Tak cuma terikat hukum dan perundangan, pejabat publik dan penegak hukum pimpinan KPK berkewajiban menjaga kode etik. “Kode etik melekat dengan dirinya dalam perbuatan maupun dalam diam, dalam bicara ataupun penampilan fisik selama 24 jam per hari, di sudut wilayah manapun berada termasuk di media penyiaran jangan menebar opini kebencian, apalagi kepada HMI dan alumni HMI yang justru aset bangsa dan negara Indonesia,” kata Joni.
![Ketua Masyarakat Konstitusi Indonesia, Muhammad Joni.[Ist]](http://transindonesia.co/wp-content/uploads/2016/02/Muhammad-Joni-SH.jpg)
“Watak dasar penegak hukum, termasuk pimpinan KPK tidak boleh prejudice. Tidak etis mengeluarkan pendapat seakan pengamat lepas, apalagi menjadi hatters. Sebab penegak hukum bertugas membuat terang duduk perkara, kasuistis dan mengabdi hanya kepada hukum, bukan membentuk opini,” kata Fakhrurrozi.
Sebelumnya Joni menyatakan, sebagai lembaga penegakan hukum yang superbody mestinya Pimpinan KPK menahan diri obral pernyataan di media karena berdampak luas dan sensitif.

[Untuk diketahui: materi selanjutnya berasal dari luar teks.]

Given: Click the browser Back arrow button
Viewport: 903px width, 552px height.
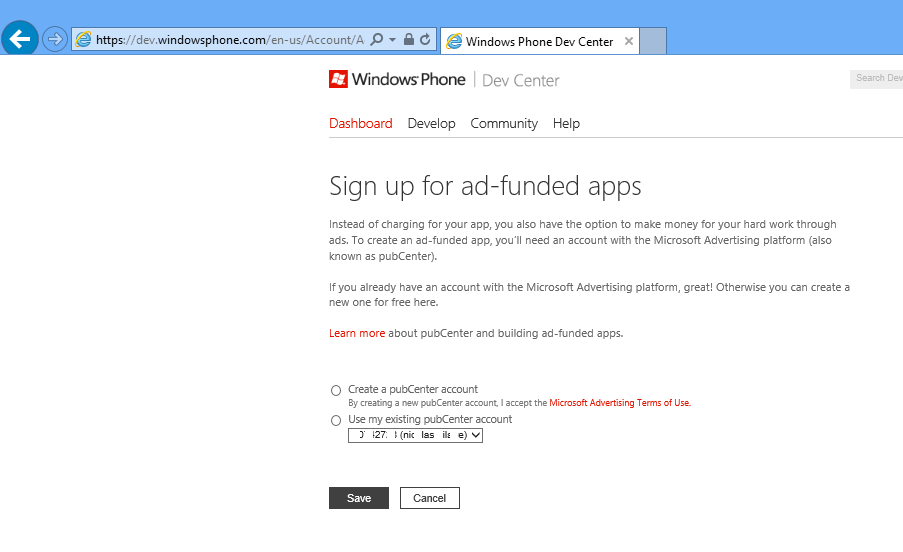Looking at the screenshot, I should tap(20, 39).
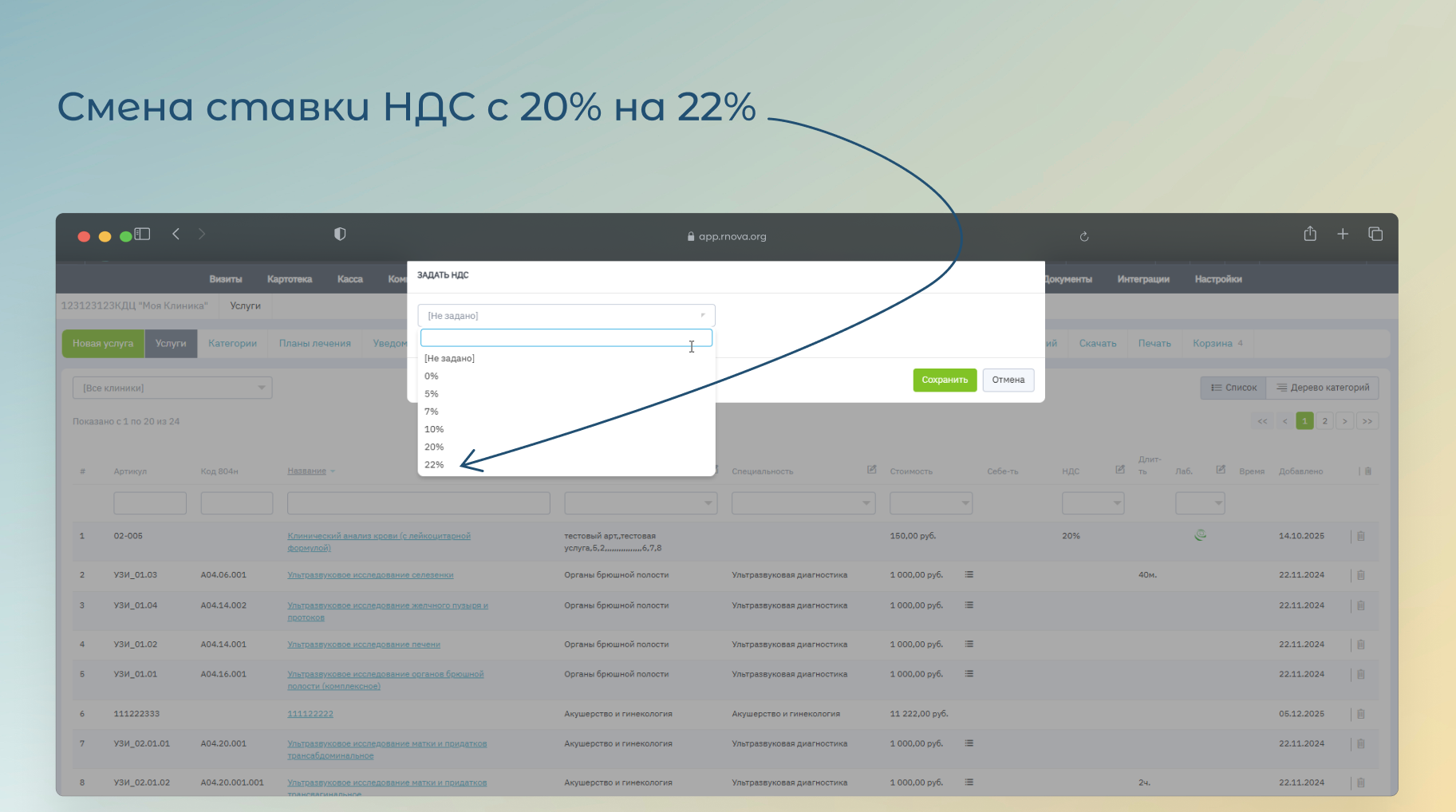Click the Safari sidebar toggle icon

143,235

“Pernyataan Pimpinan KPK itu sensitif, persis seperti sensitifnya pernyataan otoritas bank sentral mempengaruhi luas geliat moneter dan keuangan,” terannya.

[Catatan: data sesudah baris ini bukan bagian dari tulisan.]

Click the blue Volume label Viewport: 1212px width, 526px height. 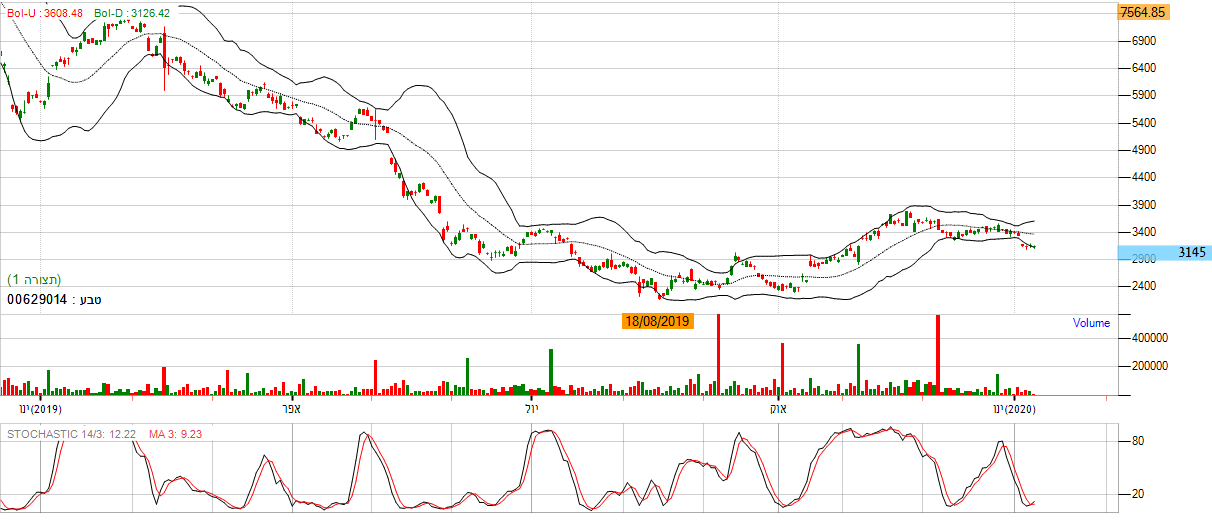coord(1091,323)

Kode etik itu lanjut Joni, harus ditegakkan tanpa toleransi (zero tollerance) karena menentukan derap penegakan hukum. Mengapa? Sebab etika itu seperti halnya fungsi samudera bagi berlayarnya “kapal” hukum.
“Mengambil tamsil kapal, hukum tidak akan berlayar tanpa samudera etika yang menghantar ke tujuan. In civilized life, law floats in a sea of ethics, maksudnya dalam kehidupan beradab, hukum mengapung di atas samudera etika,” kata Joni mengutip pernyataan Earl Warren, Ketua Mahkamah Agung Amerika Serikat (1953-1969), sembari meminta kode etik Pimpinan KPK yang hanya 9 pasal itu disempurnakan.[Saf]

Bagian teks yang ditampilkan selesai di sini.